START Data for the task
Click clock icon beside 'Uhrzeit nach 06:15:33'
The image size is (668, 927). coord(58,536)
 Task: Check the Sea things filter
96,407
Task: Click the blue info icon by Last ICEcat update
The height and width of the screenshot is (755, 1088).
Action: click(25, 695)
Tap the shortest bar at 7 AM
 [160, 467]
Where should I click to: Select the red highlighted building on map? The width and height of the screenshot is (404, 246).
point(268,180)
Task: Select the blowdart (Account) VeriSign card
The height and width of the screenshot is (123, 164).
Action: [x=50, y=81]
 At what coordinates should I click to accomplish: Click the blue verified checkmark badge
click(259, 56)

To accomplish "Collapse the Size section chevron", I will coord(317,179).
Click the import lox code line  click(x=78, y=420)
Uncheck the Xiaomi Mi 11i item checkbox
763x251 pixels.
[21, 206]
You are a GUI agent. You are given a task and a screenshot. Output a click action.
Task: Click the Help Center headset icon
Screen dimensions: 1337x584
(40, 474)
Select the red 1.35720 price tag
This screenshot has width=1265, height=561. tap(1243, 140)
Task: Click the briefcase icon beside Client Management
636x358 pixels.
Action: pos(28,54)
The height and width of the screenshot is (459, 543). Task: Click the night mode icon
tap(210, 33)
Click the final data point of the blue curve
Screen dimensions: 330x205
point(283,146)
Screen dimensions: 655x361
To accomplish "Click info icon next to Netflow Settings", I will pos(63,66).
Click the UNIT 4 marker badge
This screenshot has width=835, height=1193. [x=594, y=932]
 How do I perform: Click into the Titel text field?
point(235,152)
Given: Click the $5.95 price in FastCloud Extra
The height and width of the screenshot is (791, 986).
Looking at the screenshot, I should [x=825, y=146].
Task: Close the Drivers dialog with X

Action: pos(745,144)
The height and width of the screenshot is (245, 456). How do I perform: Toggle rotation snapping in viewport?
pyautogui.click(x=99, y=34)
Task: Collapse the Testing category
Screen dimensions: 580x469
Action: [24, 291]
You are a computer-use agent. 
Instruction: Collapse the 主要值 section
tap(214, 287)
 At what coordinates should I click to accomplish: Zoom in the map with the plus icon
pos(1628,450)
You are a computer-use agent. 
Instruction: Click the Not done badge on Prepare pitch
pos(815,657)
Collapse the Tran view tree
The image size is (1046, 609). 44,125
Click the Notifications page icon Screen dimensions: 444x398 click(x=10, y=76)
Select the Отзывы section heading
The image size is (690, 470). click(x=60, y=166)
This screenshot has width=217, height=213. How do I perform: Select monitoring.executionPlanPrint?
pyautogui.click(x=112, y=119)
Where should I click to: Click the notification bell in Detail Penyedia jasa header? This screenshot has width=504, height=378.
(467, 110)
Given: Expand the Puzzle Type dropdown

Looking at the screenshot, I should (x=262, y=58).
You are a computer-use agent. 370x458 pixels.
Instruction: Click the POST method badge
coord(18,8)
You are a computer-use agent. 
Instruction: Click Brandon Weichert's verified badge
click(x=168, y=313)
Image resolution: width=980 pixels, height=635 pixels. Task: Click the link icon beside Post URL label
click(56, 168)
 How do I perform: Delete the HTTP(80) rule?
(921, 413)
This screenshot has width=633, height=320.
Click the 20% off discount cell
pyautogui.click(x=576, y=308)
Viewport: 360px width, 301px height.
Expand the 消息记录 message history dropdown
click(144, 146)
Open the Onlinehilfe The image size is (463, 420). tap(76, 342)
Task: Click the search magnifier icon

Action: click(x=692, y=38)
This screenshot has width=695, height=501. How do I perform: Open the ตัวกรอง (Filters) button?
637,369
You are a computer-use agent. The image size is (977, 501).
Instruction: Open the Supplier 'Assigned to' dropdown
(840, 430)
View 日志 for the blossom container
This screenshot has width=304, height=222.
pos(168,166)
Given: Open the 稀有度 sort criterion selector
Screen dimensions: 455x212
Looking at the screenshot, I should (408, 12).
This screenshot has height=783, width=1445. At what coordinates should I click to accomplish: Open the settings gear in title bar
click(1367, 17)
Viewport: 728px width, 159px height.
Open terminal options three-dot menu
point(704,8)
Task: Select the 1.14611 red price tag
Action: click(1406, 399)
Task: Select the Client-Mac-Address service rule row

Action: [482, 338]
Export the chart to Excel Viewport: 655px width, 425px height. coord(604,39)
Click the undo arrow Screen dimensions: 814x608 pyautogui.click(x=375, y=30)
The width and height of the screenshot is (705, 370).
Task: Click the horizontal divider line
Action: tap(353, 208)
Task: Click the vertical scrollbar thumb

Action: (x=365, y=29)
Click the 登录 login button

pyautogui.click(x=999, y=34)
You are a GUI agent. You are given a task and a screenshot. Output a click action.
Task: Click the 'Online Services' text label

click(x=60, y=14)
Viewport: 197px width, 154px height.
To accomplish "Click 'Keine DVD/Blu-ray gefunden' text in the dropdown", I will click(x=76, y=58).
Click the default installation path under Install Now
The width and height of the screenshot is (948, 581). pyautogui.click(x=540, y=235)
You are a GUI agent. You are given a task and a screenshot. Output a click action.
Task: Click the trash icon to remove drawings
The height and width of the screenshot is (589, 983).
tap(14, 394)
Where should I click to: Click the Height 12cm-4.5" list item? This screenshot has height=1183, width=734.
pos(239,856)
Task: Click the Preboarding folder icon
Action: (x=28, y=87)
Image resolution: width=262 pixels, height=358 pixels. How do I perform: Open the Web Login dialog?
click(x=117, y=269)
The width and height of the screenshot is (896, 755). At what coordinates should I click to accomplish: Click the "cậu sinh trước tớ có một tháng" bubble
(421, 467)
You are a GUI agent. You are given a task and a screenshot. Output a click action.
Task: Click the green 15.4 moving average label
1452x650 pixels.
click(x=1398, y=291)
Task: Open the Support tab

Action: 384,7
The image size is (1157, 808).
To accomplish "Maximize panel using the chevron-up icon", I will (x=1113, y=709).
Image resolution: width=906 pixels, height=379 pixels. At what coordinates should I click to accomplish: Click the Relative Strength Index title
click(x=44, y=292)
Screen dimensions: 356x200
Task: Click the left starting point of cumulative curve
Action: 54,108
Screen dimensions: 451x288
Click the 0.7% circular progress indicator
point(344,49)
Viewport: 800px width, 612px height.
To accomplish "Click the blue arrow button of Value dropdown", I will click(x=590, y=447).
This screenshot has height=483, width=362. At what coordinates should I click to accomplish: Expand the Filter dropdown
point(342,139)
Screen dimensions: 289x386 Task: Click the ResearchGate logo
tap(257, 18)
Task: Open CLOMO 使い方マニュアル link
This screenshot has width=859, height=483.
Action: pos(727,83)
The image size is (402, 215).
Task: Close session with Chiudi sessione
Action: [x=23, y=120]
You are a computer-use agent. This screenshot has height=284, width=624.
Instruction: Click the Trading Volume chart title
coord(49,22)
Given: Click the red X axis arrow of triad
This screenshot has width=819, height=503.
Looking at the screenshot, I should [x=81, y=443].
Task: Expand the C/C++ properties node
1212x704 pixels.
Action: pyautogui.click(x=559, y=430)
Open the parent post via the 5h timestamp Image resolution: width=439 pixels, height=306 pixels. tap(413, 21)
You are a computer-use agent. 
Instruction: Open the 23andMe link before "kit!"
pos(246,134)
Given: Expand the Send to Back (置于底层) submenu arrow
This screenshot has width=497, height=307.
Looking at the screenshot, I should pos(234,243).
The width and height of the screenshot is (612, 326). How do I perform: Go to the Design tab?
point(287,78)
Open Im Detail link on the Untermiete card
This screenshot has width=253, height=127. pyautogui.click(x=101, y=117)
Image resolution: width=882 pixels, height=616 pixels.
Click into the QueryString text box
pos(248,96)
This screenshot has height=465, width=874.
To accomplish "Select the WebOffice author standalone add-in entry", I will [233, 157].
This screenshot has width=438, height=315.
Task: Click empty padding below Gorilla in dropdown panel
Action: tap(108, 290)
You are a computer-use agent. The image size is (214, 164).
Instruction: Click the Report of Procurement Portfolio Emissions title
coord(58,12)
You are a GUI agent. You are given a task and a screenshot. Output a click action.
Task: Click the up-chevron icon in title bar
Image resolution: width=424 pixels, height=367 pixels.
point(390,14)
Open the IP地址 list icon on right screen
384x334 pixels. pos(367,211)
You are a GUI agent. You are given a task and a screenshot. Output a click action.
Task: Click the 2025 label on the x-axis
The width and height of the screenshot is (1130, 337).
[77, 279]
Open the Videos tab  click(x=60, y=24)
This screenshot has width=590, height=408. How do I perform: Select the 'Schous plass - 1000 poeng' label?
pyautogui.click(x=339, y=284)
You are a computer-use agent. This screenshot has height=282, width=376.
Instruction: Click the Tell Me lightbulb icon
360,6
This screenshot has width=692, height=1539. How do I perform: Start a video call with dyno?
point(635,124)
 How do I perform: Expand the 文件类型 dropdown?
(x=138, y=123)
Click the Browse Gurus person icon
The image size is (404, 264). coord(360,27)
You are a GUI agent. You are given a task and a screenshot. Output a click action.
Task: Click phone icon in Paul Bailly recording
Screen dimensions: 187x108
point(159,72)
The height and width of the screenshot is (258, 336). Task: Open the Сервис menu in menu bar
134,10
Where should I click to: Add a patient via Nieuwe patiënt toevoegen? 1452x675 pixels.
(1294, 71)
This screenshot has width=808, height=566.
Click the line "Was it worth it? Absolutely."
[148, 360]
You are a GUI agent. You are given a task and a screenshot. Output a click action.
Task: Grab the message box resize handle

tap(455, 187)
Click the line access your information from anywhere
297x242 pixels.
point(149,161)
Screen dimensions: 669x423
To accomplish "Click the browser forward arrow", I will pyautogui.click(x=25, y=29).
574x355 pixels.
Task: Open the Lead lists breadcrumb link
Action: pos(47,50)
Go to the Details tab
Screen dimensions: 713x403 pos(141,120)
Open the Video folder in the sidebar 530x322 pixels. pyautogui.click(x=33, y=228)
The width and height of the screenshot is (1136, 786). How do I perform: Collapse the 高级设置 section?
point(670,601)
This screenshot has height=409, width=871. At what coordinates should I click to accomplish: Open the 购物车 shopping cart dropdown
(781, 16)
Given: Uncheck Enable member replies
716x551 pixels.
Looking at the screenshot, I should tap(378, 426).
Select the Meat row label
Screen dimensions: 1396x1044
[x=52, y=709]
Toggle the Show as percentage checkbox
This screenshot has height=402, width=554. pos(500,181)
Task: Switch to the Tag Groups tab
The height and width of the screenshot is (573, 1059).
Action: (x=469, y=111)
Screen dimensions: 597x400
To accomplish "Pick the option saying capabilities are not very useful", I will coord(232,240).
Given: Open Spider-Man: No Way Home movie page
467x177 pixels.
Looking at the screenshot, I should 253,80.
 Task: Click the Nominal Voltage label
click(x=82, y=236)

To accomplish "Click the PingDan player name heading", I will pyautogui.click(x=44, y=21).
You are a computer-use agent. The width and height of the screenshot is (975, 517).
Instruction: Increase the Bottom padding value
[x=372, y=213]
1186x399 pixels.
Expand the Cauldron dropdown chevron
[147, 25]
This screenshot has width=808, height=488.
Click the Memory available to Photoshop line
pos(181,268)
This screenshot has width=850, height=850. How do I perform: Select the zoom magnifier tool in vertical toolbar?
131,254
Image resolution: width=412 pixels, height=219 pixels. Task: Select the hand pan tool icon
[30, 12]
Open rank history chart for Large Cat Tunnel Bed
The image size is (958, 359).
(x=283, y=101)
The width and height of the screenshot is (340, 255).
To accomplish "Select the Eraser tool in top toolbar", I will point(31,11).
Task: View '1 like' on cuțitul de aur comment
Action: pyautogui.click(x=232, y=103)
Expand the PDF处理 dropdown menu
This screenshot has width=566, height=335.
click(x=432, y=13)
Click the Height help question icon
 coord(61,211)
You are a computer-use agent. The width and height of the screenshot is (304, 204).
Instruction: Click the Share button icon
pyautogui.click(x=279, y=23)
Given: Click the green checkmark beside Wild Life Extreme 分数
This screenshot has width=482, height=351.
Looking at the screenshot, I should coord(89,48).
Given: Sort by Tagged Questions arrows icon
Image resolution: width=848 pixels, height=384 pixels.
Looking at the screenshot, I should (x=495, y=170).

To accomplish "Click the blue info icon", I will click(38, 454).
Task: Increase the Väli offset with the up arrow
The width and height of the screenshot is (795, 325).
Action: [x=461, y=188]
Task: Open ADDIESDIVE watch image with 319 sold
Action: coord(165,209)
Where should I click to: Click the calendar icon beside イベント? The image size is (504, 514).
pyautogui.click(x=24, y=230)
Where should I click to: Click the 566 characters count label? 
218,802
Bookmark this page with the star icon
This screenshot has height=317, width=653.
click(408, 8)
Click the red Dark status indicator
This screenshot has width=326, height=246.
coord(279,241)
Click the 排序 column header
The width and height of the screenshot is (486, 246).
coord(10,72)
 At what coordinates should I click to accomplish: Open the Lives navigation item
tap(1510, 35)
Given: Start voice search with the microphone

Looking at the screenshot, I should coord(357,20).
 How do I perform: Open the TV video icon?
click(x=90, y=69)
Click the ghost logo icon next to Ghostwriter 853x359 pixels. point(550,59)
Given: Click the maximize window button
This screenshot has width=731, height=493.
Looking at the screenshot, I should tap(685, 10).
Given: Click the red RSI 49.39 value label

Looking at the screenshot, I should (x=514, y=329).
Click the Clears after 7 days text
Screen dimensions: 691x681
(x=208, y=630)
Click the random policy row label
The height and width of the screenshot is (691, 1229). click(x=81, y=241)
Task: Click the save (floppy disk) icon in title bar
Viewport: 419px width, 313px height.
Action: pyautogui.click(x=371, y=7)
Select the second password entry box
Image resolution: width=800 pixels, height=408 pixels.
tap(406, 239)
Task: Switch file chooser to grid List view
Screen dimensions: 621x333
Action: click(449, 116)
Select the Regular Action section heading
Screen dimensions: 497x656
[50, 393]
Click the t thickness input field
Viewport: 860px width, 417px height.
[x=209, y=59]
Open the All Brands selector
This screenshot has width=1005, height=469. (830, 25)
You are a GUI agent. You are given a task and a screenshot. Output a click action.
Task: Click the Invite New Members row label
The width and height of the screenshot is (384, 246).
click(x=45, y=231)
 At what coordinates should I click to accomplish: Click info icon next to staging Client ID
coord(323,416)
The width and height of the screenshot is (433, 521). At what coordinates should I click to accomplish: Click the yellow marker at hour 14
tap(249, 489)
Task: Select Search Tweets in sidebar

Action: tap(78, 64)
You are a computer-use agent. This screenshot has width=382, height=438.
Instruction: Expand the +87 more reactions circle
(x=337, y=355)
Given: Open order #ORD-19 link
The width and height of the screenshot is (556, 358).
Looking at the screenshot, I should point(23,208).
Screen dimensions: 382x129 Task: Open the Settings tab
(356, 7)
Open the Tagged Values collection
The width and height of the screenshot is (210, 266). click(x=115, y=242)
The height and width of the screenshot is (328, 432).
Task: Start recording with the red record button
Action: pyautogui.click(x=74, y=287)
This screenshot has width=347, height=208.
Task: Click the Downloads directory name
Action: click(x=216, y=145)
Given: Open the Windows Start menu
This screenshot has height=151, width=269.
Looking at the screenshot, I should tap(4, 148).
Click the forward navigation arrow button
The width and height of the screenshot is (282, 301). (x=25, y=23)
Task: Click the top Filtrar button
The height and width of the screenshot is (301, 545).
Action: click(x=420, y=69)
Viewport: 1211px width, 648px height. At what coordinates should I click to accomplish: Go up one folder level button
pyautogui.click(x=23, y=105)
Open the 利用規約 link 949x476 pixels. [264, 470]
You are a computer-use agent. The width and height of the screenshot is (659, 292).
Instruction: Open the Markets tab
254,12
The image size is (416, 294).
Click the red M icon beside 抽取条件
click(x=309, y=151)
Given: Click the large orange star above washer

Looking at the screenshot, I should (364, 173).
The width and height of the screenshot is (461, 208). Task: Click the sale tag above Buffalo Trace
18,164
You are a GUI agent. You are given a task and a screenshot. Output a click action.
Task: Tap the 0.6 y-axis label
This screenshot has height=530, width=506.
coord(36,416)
END Data for the task
Work instructions:
When the entries above show the word "axis" in a line, copy that line out.

Written response:
Given: Click the red X axis arrow of triad
Task: Click the 2025 label on the x-axis
Task: Tap the 0.6 y-axis label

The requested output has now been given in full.